Crawls an entire website's HTML pages by recursively going through its internal <a> links; this can be overridden with follow: xpath. Each crawled Document is yielded to a block. Use doc.empty? to determine if the crawled link was successful / is valid.

Use the allow and disallow paths params to partially and selectively crawl a site; the glob syntax is fully supported e.g. 'wiki/\*' etc.

Only redirects to the same host are followed. For example, the Url 'http://www.example.co.uk/how' has a host of 'www.example.co.uk' meaning a link which redirects to 'https://ftp.example.co.uk' or 'https://www.example.com' will not be followed. The only exception to this is the initially crawled url which is allowed to redirect anywhere; it's host is then used for other link redirections on the site, as described above.

Parameters:

  • url (Wgit::Url)

    The base URL of the website to be crawled. It is recommended that this URL be the index page of the site to give a greater chance of finding all pages within that site/host.

  • follow (String) (defaults to: :default)

    The xpath extracting links to be followed during the crawl. This changes how a site is crawled. Only links pointing to the site domain are allowed.
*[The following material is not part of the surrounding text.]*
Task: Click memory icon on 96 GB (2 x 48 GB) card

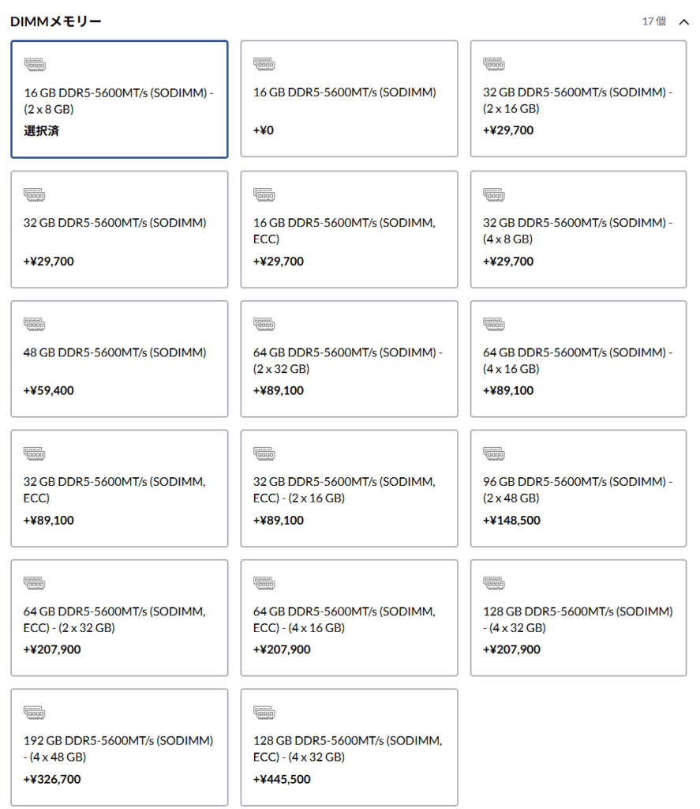Action: click(494, 453)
The :default is any <a> href returning HTML.

  • max_pages (Integer) (defaults to: nil)
  • allow_paths (String, Array<String>) (defaults to: nil)
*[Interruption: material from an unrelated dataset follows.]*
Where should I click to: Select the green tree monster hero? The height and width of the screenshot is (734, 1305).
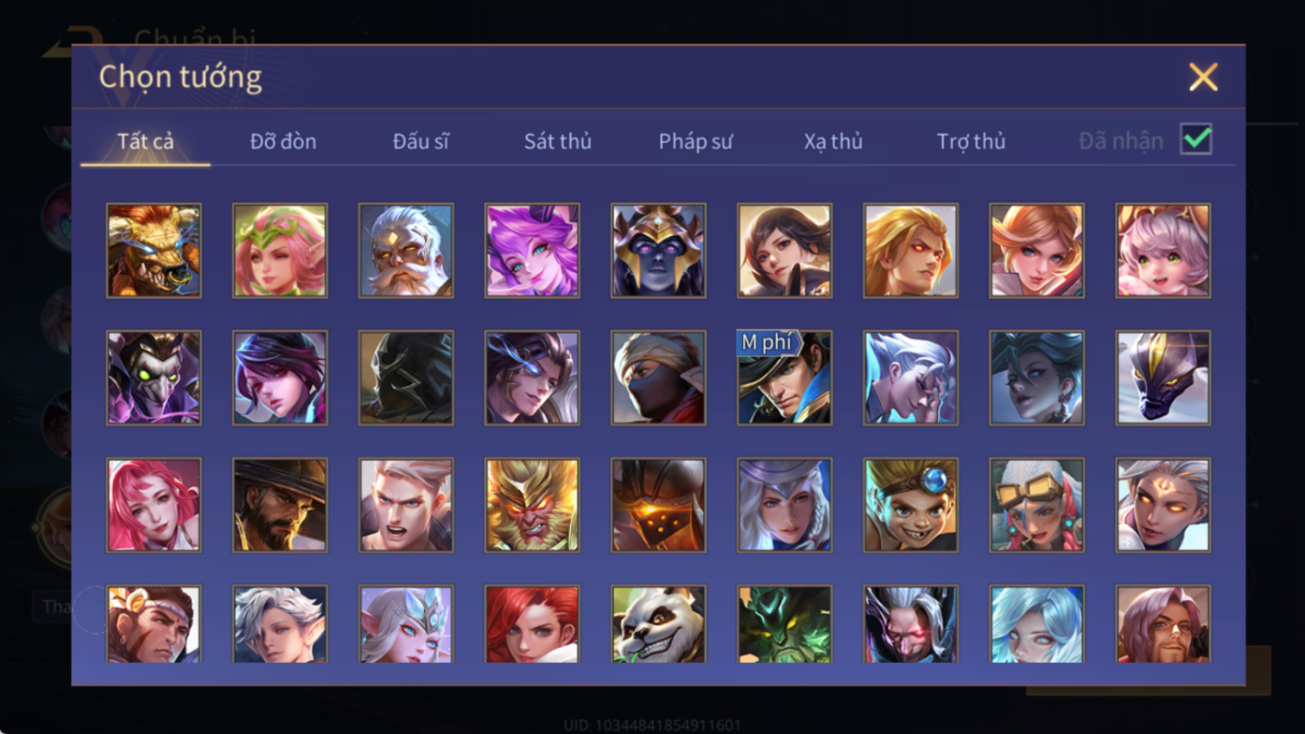(x=784, y=624)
    Filters the follow: links by selecting them if their path File.fnmatch? one of allow_paths.

  • disallow_paths (String, Array<String>) (defaults to: nil)

    Filters the follow links by rejecting them if their path File.fnmatch? one of disallow_paths.

Yields:

  • (doc)

    Given each crawled page (Wgit::Document) of the site. A block is the only way to interact with each crawled Document. Use doc.empty? to determine if the page is valid.

Returns:

  • (Array<Wgit::Url>, nil)

    Unique Array of external urls collected from all of the site's pages or nil if the given url could not be crawled successfully.



146
147
148
149
150
151
152
153
154
155
156
157
158
159
160
161
162
163
164
165
166
167
168
169
170
171
172
173
174
175
176
177
178
179
180
181
182
183
184
185
186
187
188
189
190
# File 'lib/wgit/crawler.rb', line 146

def crawl_site(
  url, follow: :default, max_pages: nil,
  allow_paths: nil, disallow_paths: nil, &block
)
  doc = crawl_url(url, &block)
  return nil if doc.empty?

  total_pages = 1
  limit_reached = max_pages && total_pages >= max_pages
  link_opts = { xpath: follow, allow_paths:, disallow_paths: }

  crawled   = Set.new(url.redirects_journey)
  externals = Set.new(doc.external_links)
  internals = Set.new(next_internal_links(doc, **link_opts))

  return externals.to_a if internals.empty?

  loop do
    if limit_reached
      Wgit.logger.debug("Crawled and reached the max_pages limit of: #{max_pages}")
      break
    end

    links = subtract_links(internals, crawled)
    break if links.empty?

    links.each do |link|
      limit_reached = max_pages && total_pages >= max_pages
      break if limit_reached

      doc = crawl_url(link, follow_redirects: :host, &block)

      crawled += link.redirects_journey
      next if doc.empty?

      total_pages += 1
      internals   += next_internal_links(doc, **link_opts)
      externals   += doc.external_links
    end
  end

  Wgit.logger.debug("Crawled #{total_pages} documents for the site: #{url}")

  externals.to_a
end